Smile Politely

Wasting Time (Until Lost) with Create TV

My co-worker reminded me that the new season of Lost comes on the day after Inauguration Day (Jan. 20, 2009), which means January’s looking up for TV and general happiness. My TV watching will be what it always is in troubled times like these: constant and random. I’m stuck in the hiatus between the show I’m obsessed with (currently Mad Men) and the next show I’m obsessed with (probably Lost, if it’s as good as it was last season). This hiatus includes, among other things: football, Food Network, Top Chef, 30 Rock and The Office, for some ungodly reason Jon & Kate Plus Eight, The Departed on HBO for the 47th time and possibly the greatest channel that has ever existed, PBS’ Create TV.

Like the Do-It-Yourself Network but awesomer on account of any given local PBS station’s schizophrenic production values, Create (Comcast channel 219 in the Champaign-Urbana market) broadcasts all the PBS cooking, arts & crafts, gardening, home improvement and travel shows you could ever hope for, 24/7. From Tommy Tang’s Let’s Get Cooking to “America Quilts Creatively”:http://www.americaquiltscreatively.com/; from One Stroke Painting with Donna Dewberry to “Rick Steves’ Europe”:http://www.ricksteves.com/tvr/tvr_menu.htm; from Barbecue University to New Jewish Cuisine, Create has an endless lineup of watchable shows.

Every single show is, at least, an eternally charming, squirmy Saturday Night Live parody of itself, and, at best, truly excellent Public Broadcasting that we viewers sponsor (okay, that some viewers sponsor). The smaller PBS markets (think Portland, Oregon) obviously produce the lower rent, unintentionally hilarious shows (watch Caprial & John’s Kitchen or P. Allen Smith Garden Home).

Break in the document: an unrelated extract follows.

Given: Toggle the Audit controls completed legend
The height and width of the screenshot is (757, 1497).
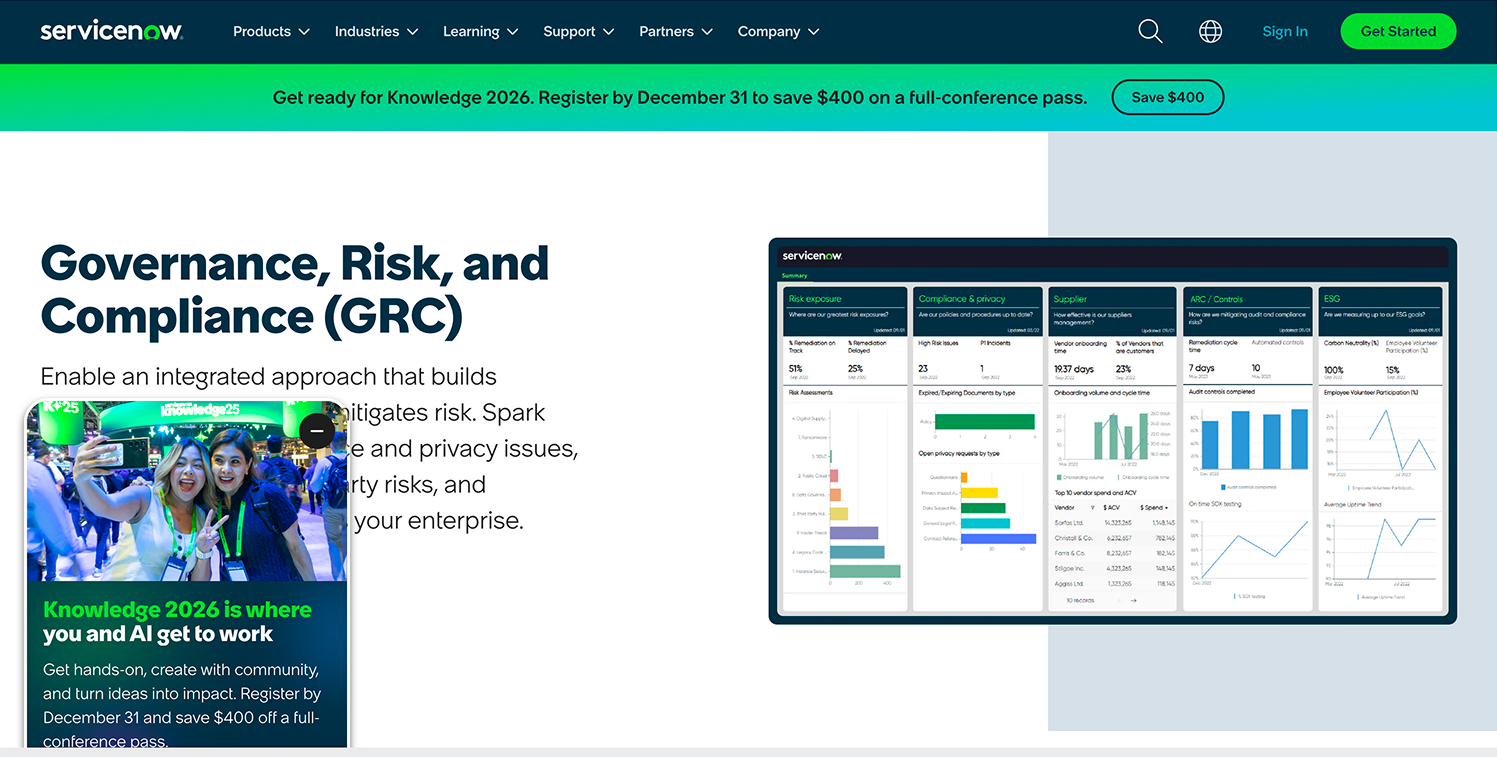Looking at the screenshot, I should 1248,487.
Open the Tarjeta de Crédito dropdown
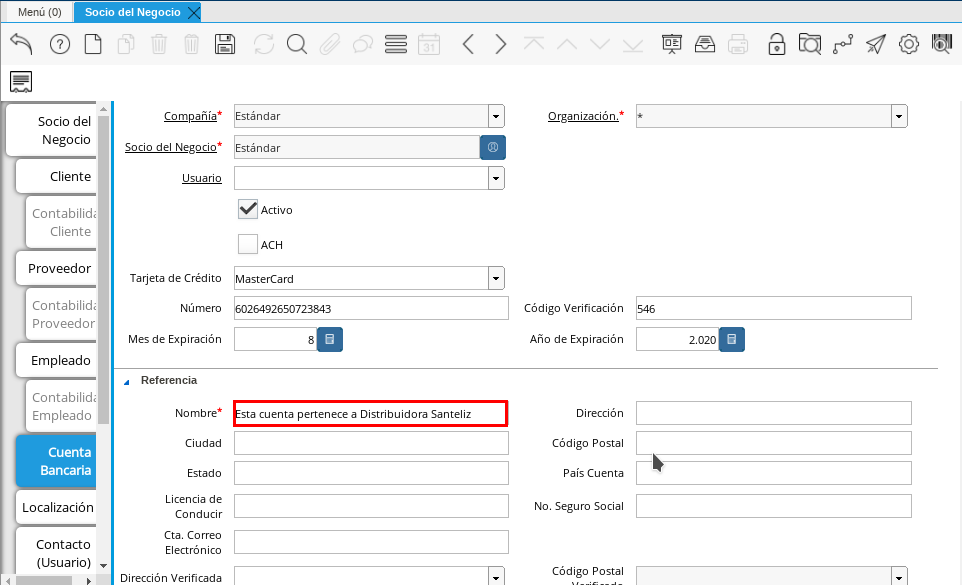Image resolution: width=962 pixels, height=585 pixels. point(496,278)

Larger markets, like Boston, have been broadcasting and refining shows like This Old House for years. All the shows are so earnest they make my heart hurt and swell with love, and with old stand-bys like The Joy of Painting with Bob Ross and Baking with Julia thrown in, Create makes for a truly terrific and slightly elderly afternoon of TV watching.

And sometimes, if you watch for an afternoon, Create runs marathons! Multiple episodes of engaging and excellent shows like America’s Test Kitchen or Globe Trekker or This Old House! For an entire afternoon! Recently, I have become particularly fond of This Old House day. In fact, I find I am unable to overstate my love for the PBS mainstay that began 30 years ago with host Bob Vila. The show’s host-builder-whatever-expert guys have changed over the years (Norm Abram, Tom Silva, Richard Trethewey, Roger Cook and Kevin O’Connor — photographed above — are the current hosts), but the formula hasn’t. They take a beautiful old structure and they make it a lot more awesome and architecturally sound for modern people who want a period-looking Jacuzzi bathtub, or to be able to plug more than two things into an outlet. And they show you exactly how they do it, from start to finish (even all the boring intricate electrical and plumbing things!), for one whole season of TV. And sometimes, they build a totally new house using old things reclaimed from other beautiful old structures! And sometimes, they have a noble cause driving them to save the beautiful old structure!

I find that I am consistently impressed by the walk-through dramatic monologues delivered by the host-experts each episode. As the host-expert walks around the house, he explains things along the way, occasionally stopping at various work stations to chat with workers about progress. The most amazing part: The host almost always executes these pieces in one continuous camera shot — a minutes-long live camera shot (no editing!) that requires the complicity of many people who do it like they were born to be on TV … or at least born to be on PBS. It’s extremely well-done.

The one downfall of Create: It’s hard to follow the order in which the station broadcasts seasons of its shows. Though it would benefit viewers to catch a whole season of This Old House (tune into regular old WILL or WTTW for that), most of these quirky shows are freestanding and don’t require you to watch a season in order, hence the utter joy of haphazardly watching Create in 30-minute increments on any given afternoon. You can switch to it when football makes you too nervous! You can watch Caprial & John cook with wine! You can relive some buried childhood moment when Bob Ross was making pretty little trees! You can get lulled into a nap by Rick Steves! What more could one want from TV?

Actually, what I want is Lost and Inauguration Day, but Create TV will suffice until then.